··· Extracted text ···

This issue tracker has been migrated to GitHub, and is currently read-only.
For more information, see the GitHub FAQs in the Python's Developer Guide.

classification
Title: [subinterpreter] _PyUnicode_EqualToASCIIId() issue with subinterpreters
Type: Stage: resolved
Components: C API, Subinterpreters Versions: Python 3.11, Python 3.10
process
Status: closed Resolution: fixed
Dependencies: Superseder:
Assigned To: Nosy List: Mark.Shannon, corona10, craigh, diabonas, eric.snow, erlendaasland, hroncok, methane, ndjensen, pablogsal, petr.viktorin, serhiy.storchaka, srittau, vstinner
Priority: Keywords: 3.10regression, patch

Created on 2021-12-07 17:12 by vstinner, last changed 2022-04-11 14:59 by admin. This issue is now closed.

Files
File name Uploaded Description Edit
reproducer.c vstinner, 2021-12-07 17:12
cmp_interned_strings.patch vstinner, 2021-12-10 12:35
Pull Requests
URL Status Linked Edit
PR 30123 closed vstinner, 2021-12-15 14:44
PR 30131 closed eric.snow, 2021-12-16 01:10
PR 30422 merged vstinner, 2022-01-05 16:27
PR 30425 merged vstinner, 2022-01-06 07:59
PR 30433 closed vstinner, 2022-01-06 14:30
Messages (29)
msg407950 - (view) Author: STINNER Victor (vstinner) * (Python committer) Date: 2021-12-07 17:12
_PyUnicode_EqualToASCIIId() seems to be incompatible with subinterpreter: it makes the assumption that if direct pointer comparison fails and the string is interned, the two strings are not equal.

--

super_init_without_args() of Objects/typeobject.c calls _PyUnicode_EqualToASCIIId(name, &PyId___class__) to test if the Unicode string 'name' is equal to "__class__".

int
_PyUnicode_EqualToASCIIId(PyObject *left, _Py_Identifier *right)
{
    right_uni = _PyUnicode_FromId(right);
    ...
    if (left == right_uni)

··· Extracted material ···

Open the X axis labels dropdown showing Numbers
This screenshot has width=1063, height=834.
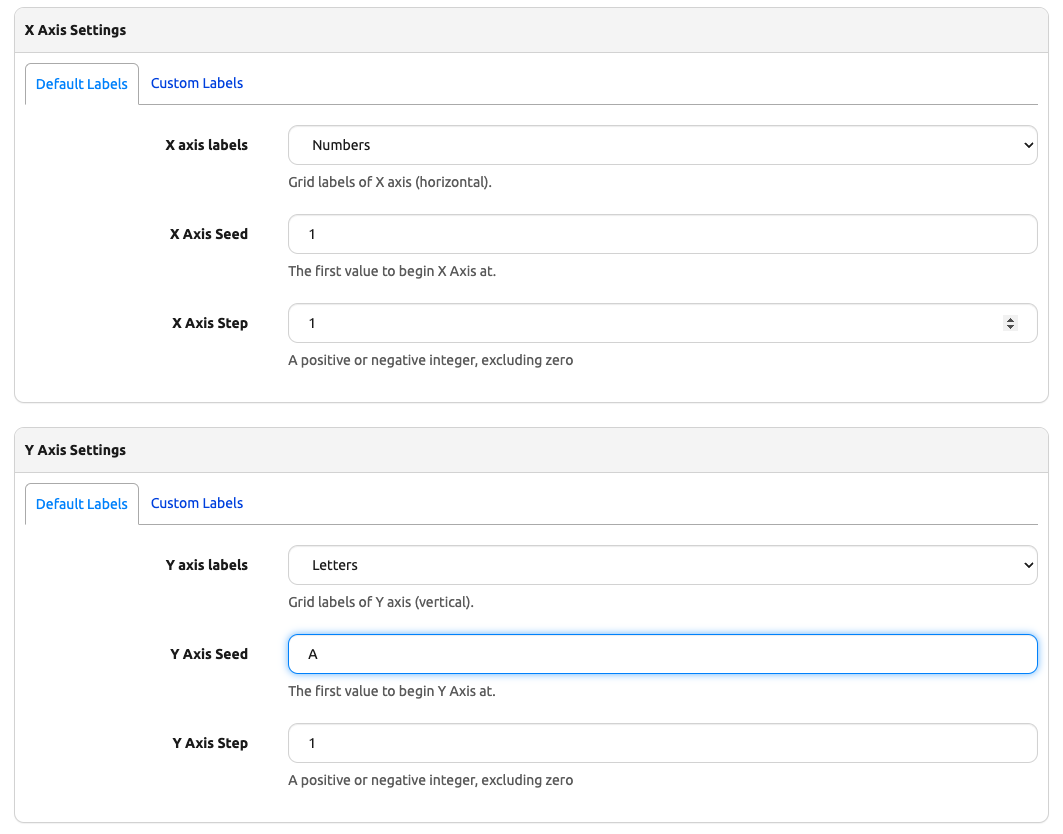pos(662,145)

···
··· Extracted material ···

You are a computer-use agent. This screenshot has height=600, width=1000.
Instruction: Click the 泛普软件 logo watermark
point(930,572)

···

* _Your objective_
Can you continue the Python issue report about _PyUnicode_EqualToASCIIId() and subinterpreters, picking up right after its last line?

* _Answer to the exercise_
        return 1;
    if (PyUnicode_CHECK_INTERNED(left))
        return 0;
    ...
    return unicode_compare_eq(left, right_uni);
}

_PyUnicode_EqualToASCIIId() makes the assumption that left and right are not equal if left and _PyUnicode_FromId(right) pointers are not equal and left is an interned string.

In the reproducer, left object is abc.ABCMeta.__new__.__code__.co_freevars[0].

Depending on how the stdlib abc.py file was loaded (in the main interpreter and in the subinterpreter), __code__.co_freevars[0] may or may not be an interned string.

If __code__.co_freevars[0] is an interned string, _PyUnicode_EqualToASCIIId() fails in a subinterpreter if the direct pointer comparison fails (if left and right_uni pointers are not equal).

--

Reproducer from: https://github.com/ninia/jep/issues/358#issuecomment-988090696

* Build Python 3.10 with "./configure --enable-shared --prefix /opt/py310" and install it.
* Download attached reproducer.c.
* Build the reproducer with: 
  gcc -o reproducer reproducer.c $(/opt/py310/bin/python3.10-config --embed --cflags --ldflags)
* Remove all stdlib .pyc files:
  find /opt/py310 -type d -name __pycache__|xargs rm -rf
* Run the reproducer with:
  LD_LIBRARY_PATH=/opt/py310/lib ./reproducer

Output:
---
Before creating sub interpreter
Traceback (most recent call last):
  File "/opt/py310/lib/python3.10/io.py", line 52, in <module>
  File "/opt/py310/lib/python3.10/abc.py", line 184, in <module>
  File "/opt/py310/lib/python3.10/abc.py", line 106, in __new__
RuntimeError: super(): __class__ cell not found
Fatal Python error: _PyThreadState_Delete: tstate 0x7f9f2001c710 is still current
Python runtime state: initialized

Current thread 0x00007f9f27c99640 (most recent call first):
  <no Python frame>
Abandon (core dumped)
---

py-bt command in gdb:
---
(gdb) py-bt
Traceback (most recent call first):
  File "/opt/py310/lib/python3.10/abc.py", line 106, in __new__
    cls = super().__new__(mcls, name, bases, namespace, **kwargs)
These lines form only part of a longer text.